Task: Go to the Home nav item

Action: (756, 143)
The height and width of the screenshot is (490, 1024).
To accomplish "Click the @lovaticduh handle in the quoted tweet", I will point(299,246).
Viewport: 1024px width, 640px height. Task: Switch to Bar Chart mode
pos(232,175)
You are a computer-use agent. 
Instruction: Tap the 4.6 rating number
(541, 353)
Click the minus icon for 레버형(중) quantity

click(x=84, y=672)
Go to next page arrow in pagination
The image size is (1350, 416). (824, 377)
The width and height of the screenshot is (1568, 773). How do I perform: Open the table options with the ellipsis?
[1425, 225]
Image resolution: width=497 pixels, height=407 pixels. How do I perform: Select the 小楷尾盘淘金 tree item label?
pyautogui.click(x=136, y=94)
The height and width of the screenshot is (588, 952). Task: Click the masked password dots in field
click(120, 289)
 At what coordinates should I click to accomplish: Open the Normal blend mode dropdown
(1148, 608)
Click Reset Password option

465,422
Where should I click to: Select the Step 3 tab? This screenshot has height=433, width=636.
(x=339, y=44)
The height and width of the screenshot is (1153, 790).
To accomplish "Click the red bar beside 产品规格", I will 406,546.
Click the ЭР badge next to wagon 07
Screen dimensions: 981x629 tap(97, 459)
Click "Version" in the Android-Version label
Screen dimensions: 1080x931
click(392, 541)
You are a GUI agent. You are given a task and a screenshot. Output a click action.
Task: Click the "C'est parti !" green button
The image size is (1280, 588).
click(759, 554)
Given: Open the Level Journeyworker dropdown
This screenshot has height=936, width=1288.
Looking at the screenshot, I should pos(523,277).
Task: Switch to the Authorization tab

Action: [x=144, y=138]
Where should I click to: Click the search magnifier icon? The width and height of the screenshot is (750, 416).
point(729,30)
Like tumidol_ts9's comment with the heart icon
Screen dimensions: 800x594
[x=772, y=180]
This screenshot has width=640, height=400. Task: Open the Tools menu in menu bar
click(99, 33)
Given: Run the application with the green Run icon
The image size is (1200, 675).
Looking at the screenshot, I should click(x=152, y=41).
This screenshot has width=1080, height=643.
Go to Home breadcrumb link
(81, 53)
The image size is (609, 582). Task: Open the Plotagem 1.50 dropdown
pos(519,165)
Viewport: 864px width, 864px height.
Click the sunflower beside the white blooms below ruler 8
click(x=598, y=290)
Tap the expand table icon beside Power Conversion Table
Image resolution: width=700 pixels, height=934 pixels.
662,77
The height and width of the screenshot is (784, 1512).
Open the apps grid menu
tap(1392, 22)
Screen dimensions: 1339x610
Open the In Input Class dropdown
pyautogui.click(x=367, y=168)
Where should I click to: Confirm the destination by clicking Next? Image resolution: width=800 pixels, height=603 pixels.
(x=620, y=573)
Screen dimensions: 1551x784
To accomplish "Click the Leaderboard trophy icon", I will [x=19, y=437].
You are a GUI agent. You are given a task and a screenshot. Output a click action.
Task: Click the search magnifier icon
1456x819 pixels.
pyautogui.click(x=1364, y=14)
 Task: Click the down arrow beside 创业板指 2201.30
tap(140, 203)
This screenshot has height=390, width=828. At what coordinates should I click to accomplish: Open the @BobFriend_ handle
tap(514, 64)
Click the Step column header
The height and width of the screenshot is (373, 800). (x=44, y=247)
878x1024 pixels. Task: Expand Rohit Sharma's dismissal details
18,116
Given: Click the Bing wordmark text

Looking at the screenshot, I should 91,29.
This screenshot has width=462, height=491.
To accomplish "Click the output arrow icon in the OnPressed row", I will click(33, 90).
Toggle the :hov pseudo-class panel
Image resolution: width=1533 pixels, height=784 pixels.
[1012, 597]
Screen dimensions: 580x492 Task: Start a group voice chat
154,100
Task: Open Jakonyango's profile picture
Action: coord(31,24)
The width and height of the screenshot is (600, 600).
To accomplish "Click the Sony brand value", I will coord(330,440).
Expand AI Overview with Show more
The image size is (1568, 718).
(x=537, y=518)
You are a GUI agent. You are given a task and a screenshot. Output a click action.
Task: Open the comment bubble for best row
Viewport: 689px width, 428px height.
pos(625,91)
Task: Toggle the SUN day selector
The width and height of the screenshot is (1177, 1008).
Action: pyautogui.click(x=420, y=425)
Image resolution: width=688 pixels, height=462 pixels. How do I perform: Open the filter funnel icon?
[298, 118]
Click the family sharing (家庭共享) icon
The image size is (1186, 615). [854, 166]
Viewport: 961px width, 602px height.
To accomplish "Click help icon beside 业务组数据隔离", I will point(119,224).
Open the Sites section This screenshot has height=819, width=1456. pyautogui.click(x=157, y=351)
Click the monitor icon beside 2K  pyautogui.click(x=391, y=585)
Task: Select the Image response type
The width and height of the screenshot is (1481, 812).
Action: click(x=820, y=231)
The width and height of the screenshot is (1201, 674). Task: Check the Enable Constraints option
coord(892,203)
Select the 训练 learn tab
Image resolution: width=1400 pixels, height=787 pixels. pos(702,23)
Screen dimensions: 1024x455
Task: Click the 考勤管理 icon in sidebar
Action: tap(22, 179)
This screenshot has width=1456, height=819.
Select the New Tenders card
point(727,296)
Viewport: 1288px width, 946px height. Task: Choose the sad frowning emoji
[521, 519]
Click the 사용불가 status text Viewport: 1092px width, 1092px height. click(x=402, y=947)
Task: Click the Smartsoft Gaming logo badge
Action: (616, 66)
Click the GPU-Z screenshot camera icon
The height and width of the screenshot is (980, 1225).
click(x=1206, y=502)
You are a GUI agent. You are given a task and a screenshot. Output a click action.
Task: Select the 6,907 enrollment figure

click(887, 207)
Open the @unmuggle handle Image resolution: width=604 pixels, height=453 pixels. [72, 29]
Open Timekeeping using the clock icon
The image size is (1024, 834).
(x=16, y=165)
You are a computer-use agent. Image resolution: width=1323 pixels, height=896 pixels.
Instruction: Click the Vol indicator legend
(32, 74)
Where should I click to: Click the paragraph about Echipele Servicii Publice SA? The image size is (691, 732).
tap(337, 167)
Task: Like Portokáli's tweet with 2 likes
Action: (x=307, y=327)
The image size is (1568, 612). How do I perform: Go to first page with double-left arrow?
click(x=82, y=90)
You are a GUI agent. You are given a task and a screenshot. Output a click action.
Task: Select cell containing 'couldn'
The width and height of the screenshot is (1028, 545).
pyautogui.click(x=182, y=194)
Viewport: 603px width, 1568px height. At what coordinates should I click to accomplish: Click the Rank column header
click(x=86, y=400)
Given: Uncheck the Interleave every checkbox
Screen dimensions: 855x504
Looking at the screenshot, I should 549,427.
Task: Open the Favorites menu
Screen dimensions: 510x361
-*-
§ Prompt: Convert all of the data above into a JSON list of strings, one string per line, leaving out blank lines.

§ Full answer:
[
  "Task: Go to the Home nav item",
  "Action: (756, 143)",
  "The height and width of the screenshot is (490, 1024).",
  "To accomplish \"Click the @lovaticduh handle in the quoted tweet\", I will point(299,246).",
  "Viewport: 1024px width, 640px height. Task: Switch to Bar Chart mode",
  "pos(232,175)",
  "You are a computer-use agent. ",
  "Instruction: Tap the 4.6 rating number",
  "(541, 353)",
  "Click the minus icon for 레버형(중) quantity",
  "click(x=84, y=672)",
  "Go to next page arrow in pagination",
  "The image size is (1350, 416). (824, 377)",
  "The width and height of the screenshot is (1568, 773). How do I perform: Open the table options with the ellipsis?",
  "[1425, 225]",
  "Image resolution: width=497 pixels, height=407 pixels. How do I perform: Select the 小楷尾盘淘金 tree item label?",
  "pyautogui.click(x=136, y=94)",
  "The height and width of the screenshot is (588, 952). Task: Click the masked password dots in field",
  "click(120, 289)",
  " At what coordinates should I click to accomplish: Open the Normal blend mode dropdown",
  "(1148, 608)",
  "Click Reset Password option",
  "465,422",
  "Where should I click to: Select the Step 3 tab? This screenshot has height=433, width=636.",
  "(x=339, y=44)",
  "The height and width of the screenshot is (1153, 790).",
  "To accomplish \"Click the red bar beside 产品规格\", I will 406,546.",
  "Click the ЭР badge next to wagon 07",
  "Screen dimensions: 981x629 tap(97, 459)",
  "Click \"Version\" in the Android-Version label",
  "Screen dimensions: 1080x931",
  "click(392, 541)",
  "You are a GUI agent. You are given a task and a screenshot. Output a click action.",
  "Task: Click the \"C'est parti !\" green button",
  "The image size is (1280, 588).",
  "click(759, 554)",
  "Given: Open the Level Journeyworker dropdown",
  "This screenshot has height=936, width=1288.",
  "Looking at the screenshot, I should pos(523,277).",
  "Task: Switch to the Authorization tab",
  "Action: [x=144, y=138]",
  "Where should I click to: Click the search magnifier icon? The width and height of the screenshot is (750, 416).",
  "point(729,30)",
  "Like tumidol_ts9's comment with the heart icon",
  "Screen dimensions: 800x594",
  "[x=772, y=180]",
  "This screenshot has width=640, height=400. Task: Open the Tools menu in menu bar",
  "click(99, 33)",
  "Given: Run the application with the green Run icon",
  "The image size is (1200, 675).",
  "Looking at the screenshot, I should click(x=152, y=41).",
  "This screenshot has width=1080, height=643.",
  "Go to Home breadcrumb link",
  "(81, 53)",
  "The image size is (609, 582). Task: Open the Plotagem 1.50 dropdown",
  "pos(519,165)",
  "Viewport: 864px width, 864px height.",
  "Click the sunflower beside the white blooms below ruler 8",
  "click(x=598, y=290)",
  "Tap the expand table icon beside Power Conversion Table",
  "Image resolution: width=700 pixels, height=934 pixels.",
  "662,77",
  "The height and width of the screenshot is (784, 1512).",
  "Open the apps grid menu",
  "tap(1392, 22)",
  "Screen dimensions: 1339x610",
  "Open the In Input Class dropdown",
  "pyautogui.click(x=367, y=168)",
  "Where should I click to: Confirm the destination by clicking Next? Image resolution: width=800 pixels, height=603 pixels.",
  "(x=620, y=573)",
  "Screen dimensions: 1551x784",
  "To accomplish \"Click the Leaderboard trophy icon\", I will [x=19, y=437].",
  "You are a GUI agent. You are given a task and a screenshot. Output a click action.",
  "Task: Click the search magnifier icon",
  "1456x819 pixels.",
  "pyautogui.click(x=1364, y=14)",
  " Task: Click the down arrow beside 创业板指 2201.30",
  "tap(140, 203)",
  "This screenshot has height=390, width=828. At what coordinates should I click to accomplish: Open the @BobFriend_ handle",
  "tap(514, 64)",
  "Click the Step column header",
  "The height and width of the screenshot is (373, 800). (x=44, y=247)",
  "878x1024 pixels. Task: Expand Rohit Sharma's dismissal details",
  "18,116",
  "Given: Click the Bing wordmark text",
  "Looking at the screenshot, I should 91,29.",
  "This screenshot has width=462, height=491.",
  "To accomplish \"Click the output arrow icon in the OnPressed row\", I will click(33, 90).",
  "Toggle the :hov pseudo-class panel",
  "Image resolution: width=1533 pixels, height=784 pixels.",
  "[1012, 597]",
  "Screen dimensions: 580x492 Task: Start a group voice chat",
  "154,100",
  "Task: Open Jakonyango's profile picture",
  "Action: coord(31,24)",
  "The width and height of the screenshot is (600, 600).",
  "To accomplish \"Click the Sony brand value\", I will coord(330,440).",
  "Expand AI Overview with Show more",
  "The image size is (1568, 718).",
  "(x=537, y=518)",
  "You are a GUI agent. You are given a task and a screenshot. Output a click action.",
  "Task: Open the comment bubble for best row",
  "Viewport: 689px width, 428px height.",
  "pos(625,91)",
  "Task: Toggle the SUN day selector",
  "The width and height of the screenshot is (1177, 1008).",
  "Action: pyautogui.click(x=420, y=425)",
  "Image resolution: width=688 pixels, height=462 pixels. How do I perform: Open the filter funnel icon?",
  "[298, 118]",
  "Click the family sharing (家庭共享) icon",
  "The image size is (1186, 615). [854, 166]",
  "Viewport: 961px width, 602px height.",
  "To accomplish \"Click help icon beside 业务组数据隔离\", I will point(119,224).",
  "Open the Sites section This screenshot has height=819, width=1456. pyautogui.click(x=157, y=351)",
  "Click the monitor icon beside 2K  pyautogui.click(x=391, y=585)",
  "Task: Select the Image response type",
  "The width and height of the screenshot is (1481, 812).",
  "Action: click(x=820, y=231)",
  "The width and height of the screenshot is (1201, 674). Task: Check the Enable Constraints option",
  "coord(892,203)",
  "Select the 训练 learn tab",
  "Image resolution: width=1400 pixels, height=787 pixels. pos(702,23)",
  "Screen dimensions: 1024x455",
  "Task: Click the 考勤管理 icon in sidebar",
  "Action: tap(22, 179)",
  "This screenshot has width=1456, height=819.",
  "Select the New Tenders card",
  "point(727,296)",
  "Viewport: 1288px width, 946px height. Task: Choose the sad frowning emoji",
  "[521, 519]",
  "Click the 사용불가 status text Viewport: 1092px width, 1092px height. click(x=402, y=947)",
  "Task: Click the Smartsoft Gaming logo badge",
  "Action: (616, 66)",
  "Click the GPU-Z screenshot camera icon",
  "The height and width of the screenshot is (980, 1225).",
  "click(x=1206, y=502)",
  "You are a GUI agent. You are given a task and a screenshot. Output a click action.",
  "Task: Select the 6,907 enrollment figure",
  "click(887, 207)",
  "Open the @unmuggle handle Image resolution: width=604 pixels, height=453 pixels. [72, 29]",
  "Open Timekeeping using the clock icon",
  "The image size is (1024, 834).",
  "(x=16, y=165)",
  "You are a computer-use agent. Image resolution: width=1323 pixels, height=896 pixels.",
  "Instruction: Click the Vol indicator legend",
  "(32, 74)",
  "Where should I click to: Click the paragraph about Echipele Servicii Publice SA? The image size is (691, 732).",
  "tap(337, 167)",
  "Task: Like Portokáli's tweet with 2 likes",
  "Action: (x=307, y=327)",
  "The image size is (1568, 612). How do I perform: Go to first page with double-left arrow?",
  "click(x=82, y=90)",
  "You are a GUI agent. You are given a task and a screenshot. Output a click action.",
  "Task: Select cell containing 'couldn'",
  "The width and height of the screenshot is (1028, 545).",
  "pyautogui.click(x=182, y=194)",
  "Viewport: 603px width, 1568px height. At what coordinates should I click to accomplish: Click the Rank column header",
  "click(x=86, y=400)",
  "Given: Uncheck the Interleave every checkbox",
  "Screen dimensions: 855x504",
  "Looking at the screenshot, I should 549,427.",
  "Task: Open the Favorites menu",
  "Screen dimensions: 510x361"
]